Given instruction ::
Could you quote every text line of the records below verbatim, omitting the pictures from your answer?

Information shown ::
* * * *
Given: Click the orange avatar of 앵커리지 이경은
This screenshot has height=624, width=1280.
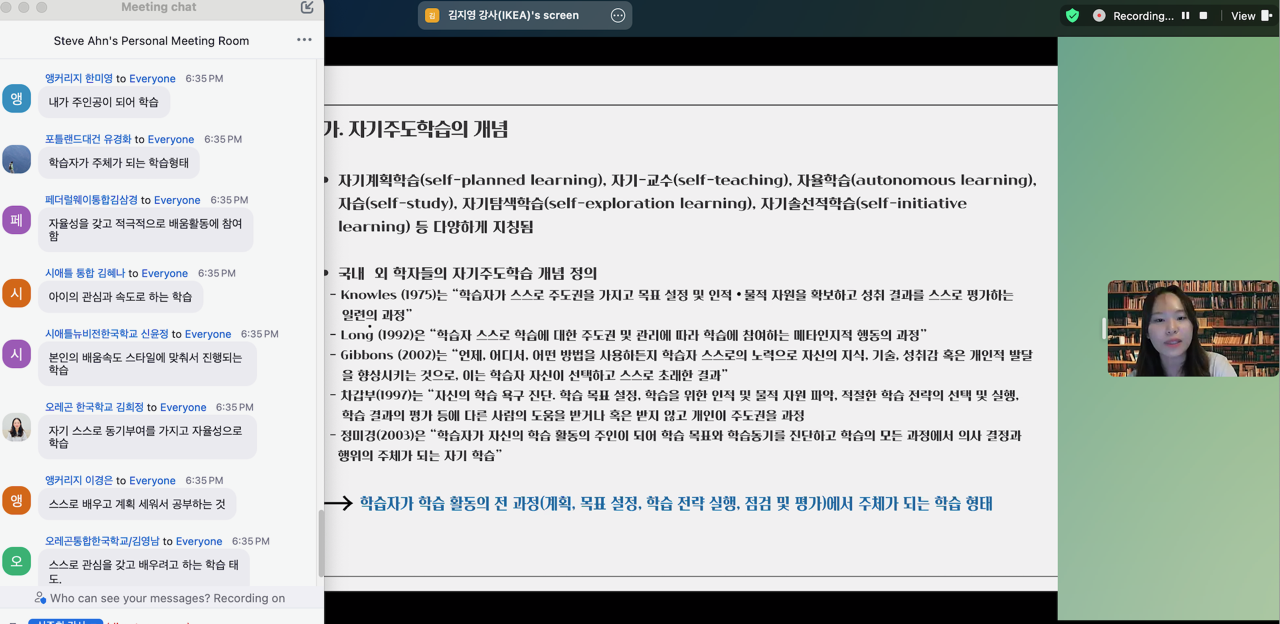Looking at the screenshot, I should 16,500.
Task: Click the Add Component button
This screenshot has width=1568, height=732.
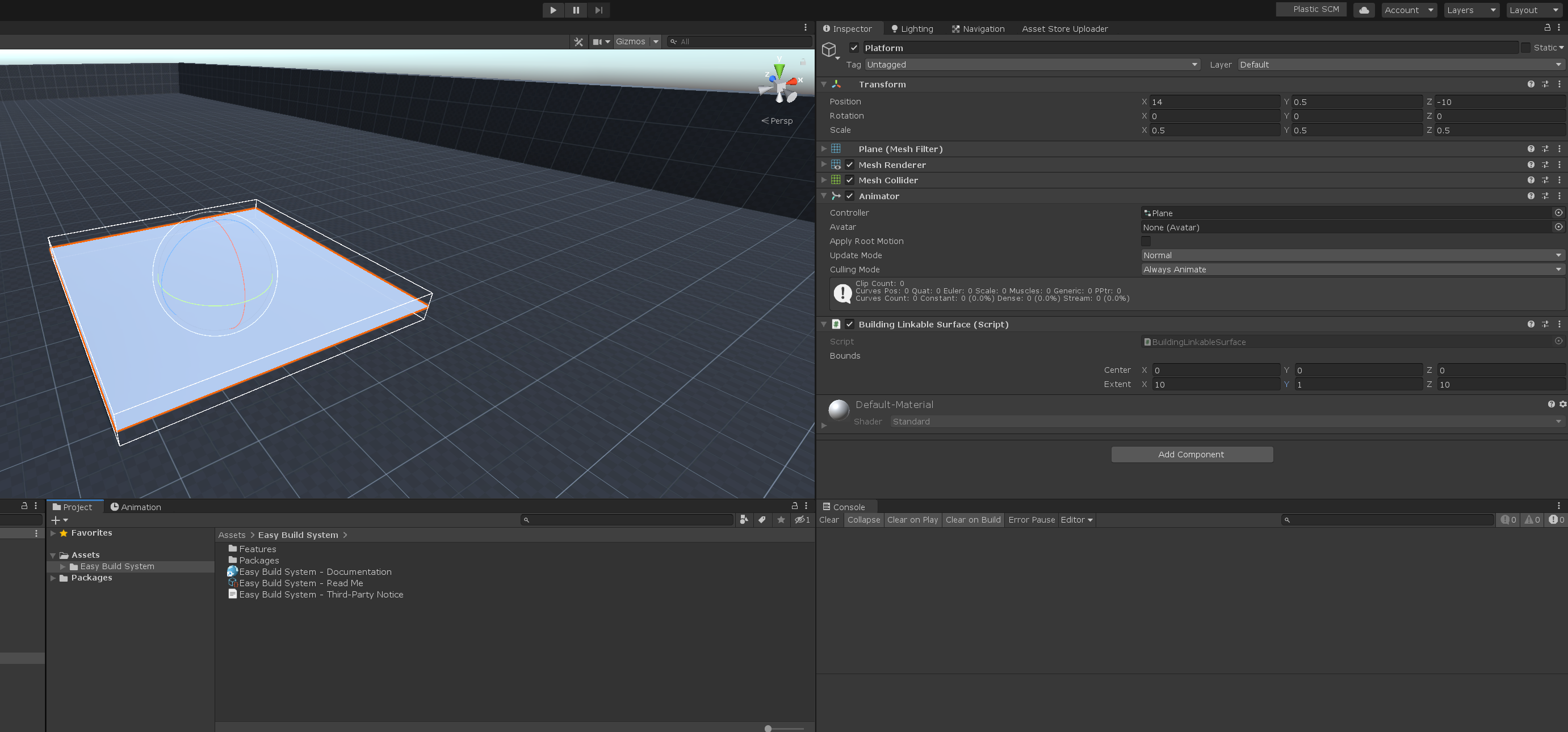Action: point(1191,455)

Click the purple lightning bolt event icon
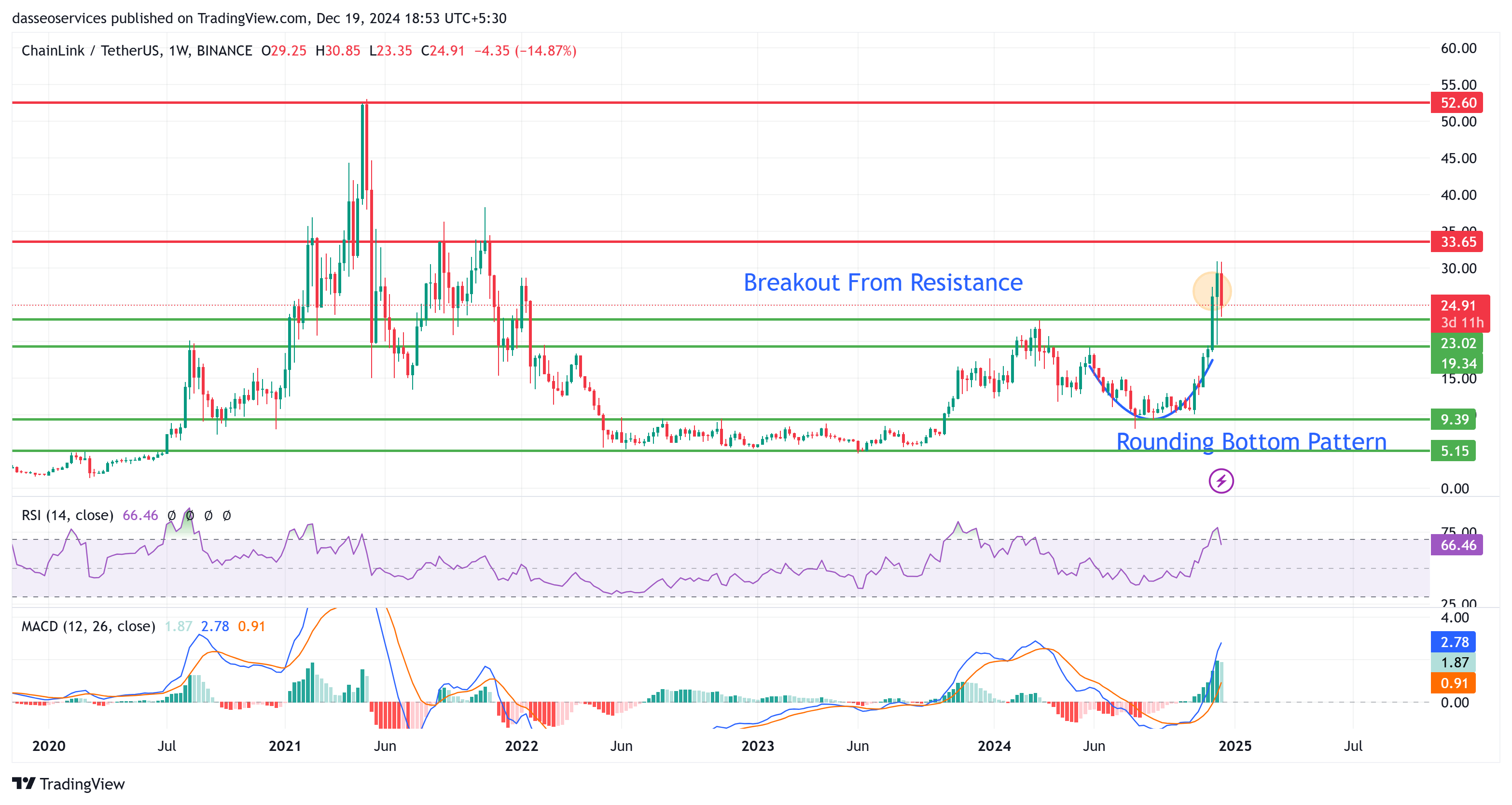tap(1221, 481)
* * * *
Exercise solution ::
Given: Click the orange avatar of 앵커리지 이경은
This screenshot has height=624, width=1280.
Looking at the screenshot, I should 16,500.
Task: Click the Add Component button
This screenshot has width=1568, height=732.
Action: point(1191,455)

Click the purple lightning bolt event icon
tap(1221, 481)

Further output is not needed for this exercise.